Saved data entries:
[Start of Attachment]
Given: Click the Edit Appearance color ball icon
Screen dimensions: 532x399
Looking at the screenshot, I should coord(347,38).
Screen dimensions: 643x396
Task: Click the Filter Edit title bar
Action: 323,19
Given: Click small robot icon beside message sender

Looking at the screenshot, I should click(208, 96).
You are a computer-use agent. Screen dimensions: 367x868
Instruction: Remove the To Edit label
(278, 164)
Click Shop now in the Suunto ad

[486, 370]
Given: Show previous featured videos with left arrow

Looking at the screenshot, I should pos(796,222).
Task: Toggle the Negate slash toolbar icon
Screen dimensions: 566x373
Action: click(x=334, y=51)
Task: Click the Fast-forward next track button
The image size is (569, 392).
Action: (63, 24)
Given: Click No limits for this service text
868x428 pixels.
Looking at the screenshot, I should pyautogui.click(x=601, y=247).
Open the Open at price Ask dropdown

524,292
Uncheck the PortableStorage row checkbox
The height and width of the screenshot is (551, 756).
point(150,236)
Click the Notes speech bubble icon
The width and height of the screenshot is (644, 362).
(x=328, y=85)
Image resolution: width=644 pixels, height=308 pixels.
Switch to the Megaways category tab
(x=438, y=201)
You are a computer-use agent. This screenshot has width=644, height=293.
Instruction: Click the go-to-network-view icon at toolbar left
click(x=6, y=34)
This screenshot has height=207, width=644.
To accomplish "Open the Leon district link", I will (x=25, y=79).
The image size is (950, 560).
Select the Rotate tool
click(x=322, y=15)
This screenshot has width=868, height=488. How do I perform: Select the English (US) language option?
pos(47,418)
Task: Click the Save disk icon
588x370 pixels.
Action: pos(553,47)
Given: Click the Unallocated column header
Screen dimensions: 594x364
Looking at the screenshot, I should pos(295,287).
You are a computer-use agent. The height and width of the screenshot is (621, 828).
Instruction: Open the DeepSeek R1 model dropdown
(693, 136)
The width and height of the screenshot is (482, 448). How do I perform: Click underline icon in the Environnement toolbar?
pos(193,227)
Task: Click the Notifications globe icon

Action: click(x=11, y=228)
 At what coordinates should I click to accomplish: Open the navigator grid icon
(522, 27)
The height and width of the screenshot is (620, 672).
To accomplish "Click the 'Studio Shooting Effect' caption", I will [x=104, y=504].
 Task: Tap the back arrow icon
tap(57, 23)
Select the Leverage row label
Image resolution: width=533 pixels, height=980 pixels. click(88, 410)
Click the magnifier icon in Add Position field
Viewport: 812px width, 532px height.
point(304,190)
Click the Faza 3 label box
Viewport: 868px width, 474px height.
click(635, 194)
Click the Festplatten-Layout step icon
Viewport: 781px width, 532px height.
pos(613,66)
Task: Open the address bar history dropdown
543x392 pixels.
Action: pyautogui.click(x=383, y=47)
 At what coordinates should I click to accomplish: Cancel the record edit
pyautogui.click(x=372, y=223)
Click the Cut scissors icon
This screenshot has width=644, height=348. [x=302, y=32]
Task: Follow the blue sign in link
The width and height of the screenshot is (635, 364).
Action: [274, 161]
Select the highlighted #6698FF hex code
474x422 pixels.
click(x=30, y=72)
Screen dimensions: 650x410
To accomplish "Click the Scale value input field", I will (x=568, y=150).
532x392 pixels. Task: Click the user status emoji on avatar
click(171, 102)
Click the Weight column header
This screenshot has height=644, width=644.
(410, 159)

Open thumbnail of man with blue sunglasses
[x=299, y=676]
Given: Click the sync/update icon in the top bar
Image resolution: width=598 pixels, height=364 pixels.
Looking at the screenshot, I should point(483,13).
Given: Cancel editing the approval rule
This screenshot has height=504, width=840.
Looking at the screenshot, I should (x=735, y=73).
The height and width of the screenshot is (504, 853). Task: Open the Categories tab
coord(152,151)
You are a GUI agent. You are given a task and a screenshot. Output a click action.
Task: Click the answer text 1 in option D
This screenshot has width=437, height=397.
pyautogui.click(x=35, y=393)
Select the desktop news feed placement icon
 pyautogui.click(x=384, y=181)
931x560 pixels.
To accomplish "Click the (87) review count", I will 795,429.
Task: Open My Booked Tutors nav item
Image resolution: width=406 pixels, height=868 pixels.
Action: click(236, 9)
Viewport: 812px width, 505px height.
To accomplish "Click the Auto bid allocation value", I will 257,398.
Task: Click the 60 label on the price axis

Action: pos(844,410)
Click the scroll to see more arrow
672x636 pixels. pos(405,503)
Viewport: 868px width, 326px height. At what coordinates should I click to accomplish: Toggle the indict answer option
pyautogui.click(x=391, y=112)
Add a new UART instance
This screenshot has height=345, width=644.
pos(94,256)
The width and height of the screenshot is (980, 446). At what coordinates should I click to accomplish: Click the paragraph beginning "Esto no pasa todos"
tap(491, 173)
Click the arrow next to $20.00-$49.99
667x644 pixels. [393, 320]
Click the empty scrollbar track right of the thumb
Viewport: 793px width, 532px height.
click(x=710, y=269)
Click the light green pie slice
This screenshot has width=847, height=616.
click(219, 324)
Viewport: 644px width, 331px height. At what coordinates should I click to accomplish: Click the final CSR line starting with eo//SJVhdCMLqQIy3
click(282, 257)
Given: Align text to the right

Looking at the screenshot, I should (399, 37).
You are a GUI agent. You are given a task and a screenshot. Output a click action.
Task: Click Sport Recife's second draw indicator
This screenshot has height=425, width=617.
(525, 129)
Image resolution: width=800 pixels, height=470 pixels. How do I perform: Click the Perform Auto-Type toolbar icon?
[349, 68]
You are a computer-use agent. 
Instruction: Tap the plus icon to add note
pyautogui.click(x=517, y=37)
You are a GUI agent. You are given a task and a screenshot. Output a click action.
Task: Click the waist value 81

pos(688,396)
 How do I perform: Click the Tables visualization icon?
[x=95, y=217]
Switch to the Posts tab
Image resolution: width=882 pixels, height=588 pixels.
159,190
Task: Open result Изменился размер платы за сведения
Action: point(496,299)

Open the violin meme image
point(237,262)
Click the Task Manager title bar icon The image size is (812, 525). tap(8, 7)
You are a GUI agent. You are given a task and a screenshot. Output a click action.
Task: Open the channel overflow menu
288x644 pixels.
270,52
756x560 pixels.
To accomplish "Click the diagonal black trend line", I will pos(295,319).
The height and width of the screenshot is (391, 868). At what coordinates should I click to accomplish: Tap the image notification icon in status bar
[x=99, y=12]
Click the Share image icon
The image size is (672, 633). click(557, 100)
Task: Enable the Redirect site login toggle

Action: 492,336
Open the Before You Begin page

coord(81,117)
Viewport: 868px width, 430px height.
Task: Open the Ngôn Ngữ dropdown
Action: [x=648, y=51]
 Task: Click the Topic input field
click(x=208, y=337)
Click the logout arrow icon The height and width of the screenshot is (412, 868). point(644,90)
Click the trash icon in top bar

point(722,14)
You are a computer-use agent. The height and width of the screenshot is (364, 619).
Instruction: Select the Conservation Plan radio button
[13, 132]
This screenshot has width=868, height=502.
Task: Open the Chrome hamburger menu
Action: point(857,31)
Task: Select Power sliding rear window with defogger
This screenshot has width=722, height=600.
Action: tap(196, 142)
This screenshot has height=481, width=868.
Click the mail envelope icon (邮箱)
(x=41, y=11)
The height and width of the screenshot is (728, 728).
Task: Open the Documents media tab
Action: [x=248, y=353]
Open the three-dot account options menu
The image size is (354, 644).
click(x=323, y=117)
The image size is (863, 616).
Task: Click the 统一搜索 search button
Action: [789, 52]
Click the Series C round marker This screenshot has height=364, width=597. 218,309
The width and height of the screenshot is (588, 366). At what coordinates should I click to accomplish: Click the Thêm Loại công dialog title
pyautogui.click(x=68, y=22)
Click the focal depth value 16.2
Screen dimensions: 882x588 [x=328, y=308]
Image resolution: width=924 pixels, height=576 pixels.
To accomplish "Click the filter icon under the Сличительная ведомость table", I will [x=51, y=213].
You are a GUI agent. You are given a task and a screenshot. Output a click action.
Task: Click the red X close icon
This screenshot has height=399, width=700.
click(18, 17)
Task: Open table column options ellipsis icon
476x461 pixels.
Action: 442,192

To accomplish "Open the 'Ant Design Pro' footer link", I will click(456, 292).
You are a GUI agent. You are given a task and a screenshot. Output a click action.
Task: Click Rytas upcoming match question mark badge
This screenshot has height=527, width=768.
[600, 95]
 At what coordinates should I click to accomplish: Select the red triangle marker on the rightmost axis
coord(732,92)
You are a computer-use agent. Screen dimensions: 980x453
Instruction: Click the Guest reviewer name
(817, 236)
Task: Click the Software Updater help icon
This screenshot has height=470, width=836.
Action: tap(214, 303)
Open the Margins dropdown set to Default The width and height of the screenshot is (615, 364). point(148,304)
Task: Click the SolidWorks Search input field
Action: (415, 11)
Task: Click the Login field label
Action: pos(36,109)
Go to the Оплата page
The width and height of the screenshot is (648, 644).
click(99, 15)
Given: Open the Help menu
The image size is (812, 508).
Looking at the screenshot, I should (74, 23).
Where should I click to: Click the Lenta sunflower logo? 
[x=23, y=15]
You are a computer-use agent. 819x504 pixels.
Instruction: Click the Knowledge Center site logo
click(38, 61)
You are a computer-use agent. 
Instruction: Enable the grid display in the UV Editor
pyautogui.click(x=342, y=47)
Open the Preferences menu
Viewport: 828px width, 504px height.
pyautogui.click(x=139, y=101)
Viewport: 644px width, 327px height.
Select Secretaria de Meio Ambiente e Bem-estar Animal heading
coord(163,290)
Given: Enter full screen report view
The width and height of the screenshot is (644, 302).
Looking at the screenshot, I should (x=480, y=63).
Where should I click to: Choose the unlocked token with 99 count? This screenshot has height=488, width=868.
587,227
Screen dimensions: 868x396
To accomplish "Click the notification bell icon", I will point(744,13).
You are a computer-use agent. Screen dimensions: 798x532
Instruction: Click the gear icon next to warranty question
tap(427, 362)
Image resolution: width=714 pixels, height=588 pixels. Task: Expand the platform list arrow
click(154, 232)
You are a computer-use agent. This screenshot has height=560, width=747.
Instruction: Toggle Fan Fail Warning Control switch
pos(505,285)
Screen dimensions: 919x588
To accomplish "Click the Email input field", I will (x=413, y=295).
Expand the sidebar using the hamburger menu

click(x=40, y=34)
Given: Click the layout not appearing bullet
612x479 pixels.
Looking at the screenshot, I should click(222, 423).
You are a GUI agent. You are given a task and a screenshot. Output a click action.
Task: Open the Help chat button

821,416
[End of Attachment]
TASK.
Output nothing but the line containing "Screen dimensions: 919x588" and each line after it in the entries above, exactly as written.

EXERCISE OUTPUT.
Screen dimensions: 919x588
To accomplish "Click the Email input field", I will (x=413, y=295).
Expand the sidebar using the hamburger menu

click(x=40, y=34)
Given: Click the layout not appearing bullet
612x479 pixels.
Looking at the screenshot, I should click(222, 423).
You are a GUI agent. You are given a task and a screenshot. Output a click action.
Task: Open the Help chat button

821,416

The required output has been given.